One housing authority unit, a studio condo in Elkhorn Village in Sun Valley, is available for only $45,000, though monthly homeowner association dues cost $300 per month. The yearly earnings for a single resident buyer for the studio cannot exceed $43,000 per year.

The priciest "affordable home" in the valley is in the Scott/Northwood Building on Saddle Road in Ketchum and goes for $317,000. The owner cannot make more than $108,926 per year.

That is an easy requirement to meet in any town, but someone with that kind of cash is likely shopping around for market-rate bargains that could eventually prove to be a good investment.

Ben Flandro came to Ketchum 10 years ago and worked his way up to a senior management position at Smith Optics in Ketchum.

After four years on the Housing Authority database, and passing on one unit at Agave Place north of Hailey, Flandro opted out of the system and bought a market rate condo in west Ketchum. He said his rising salary enabled him to buy at market rate.

"I bought before the official crash, but I still think it is a better way to go than affordable housing.
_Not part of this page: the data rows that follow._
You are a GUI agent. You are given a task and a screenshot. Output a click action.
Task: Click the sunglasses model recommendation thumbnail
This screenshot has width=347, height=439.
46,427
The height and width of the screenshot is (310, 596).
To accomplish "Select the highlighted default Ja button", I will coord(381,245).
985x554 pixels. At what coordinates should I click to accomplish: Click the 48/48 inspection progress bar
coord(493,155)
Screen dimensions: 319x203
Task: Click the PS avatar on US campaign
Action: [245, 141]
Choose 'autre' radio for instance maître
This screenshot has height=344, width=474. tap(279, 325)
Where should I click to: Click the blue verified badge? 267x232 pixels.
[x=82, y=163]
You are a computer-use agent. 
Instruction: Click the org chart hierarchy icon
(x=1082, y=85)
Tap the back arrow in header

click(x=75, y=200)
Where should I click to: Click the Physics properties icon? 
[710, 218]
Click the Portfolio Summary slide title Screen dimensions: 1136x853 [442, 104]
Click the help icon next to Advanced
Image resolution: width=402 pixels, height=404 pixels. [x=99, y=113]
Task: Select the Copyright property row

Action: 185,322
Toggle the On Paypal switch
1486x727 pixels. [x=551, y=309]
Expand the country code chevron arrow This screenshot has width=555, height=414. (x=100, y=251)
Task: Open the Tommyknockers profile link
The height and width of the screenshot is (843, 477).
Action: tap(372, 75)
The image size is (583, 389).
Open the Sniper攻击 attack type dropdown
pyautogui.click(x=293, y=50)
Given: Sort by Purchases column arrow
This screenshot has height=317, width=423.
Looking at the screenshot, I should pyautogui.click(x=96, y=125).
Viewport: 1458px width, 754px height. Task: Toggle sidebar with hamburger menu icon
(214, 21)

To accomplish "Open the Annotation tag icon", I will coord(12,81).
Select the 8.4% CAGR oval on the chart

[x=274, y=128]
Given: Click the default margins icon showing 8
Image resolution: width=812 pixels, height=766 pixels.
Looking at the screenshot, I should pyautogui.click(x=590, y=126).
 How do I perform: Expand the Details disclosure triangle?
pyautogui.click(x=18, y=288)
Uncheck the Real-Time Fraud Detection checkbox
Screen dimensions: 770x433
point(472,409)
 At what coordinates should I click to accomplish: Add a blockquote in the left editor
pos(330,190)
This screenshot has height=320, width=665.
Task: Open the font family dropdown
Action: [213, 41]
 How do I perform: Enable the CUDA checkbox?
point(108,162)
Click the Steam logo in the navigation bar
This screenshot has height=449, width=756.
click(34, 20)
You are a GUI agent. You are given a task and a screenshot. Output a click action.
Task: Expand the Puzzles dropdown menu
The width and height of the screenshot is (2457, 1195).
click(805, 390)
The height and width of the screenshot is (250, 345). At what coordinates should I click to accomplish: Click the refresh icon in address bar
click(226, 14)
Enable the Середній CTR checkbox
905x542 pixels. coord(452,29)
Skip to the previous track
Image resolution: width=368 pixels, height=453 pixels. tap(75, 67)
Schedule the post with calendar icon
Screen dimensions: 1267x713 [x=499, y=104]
In most cases real estate in this valley is going to appreciate rather than depreciate. I wanted a place to live, but I also wanted a home as an investment."

But not everyone can afford a west Ketchum condo. Two of Flandro's friends, a co-worker at Smith and a local school teacher, are still in the Housing Authority database and recently purchased units in the Scott/Northwood Building in Ketchum.

"They are really stoked to live in them," he said.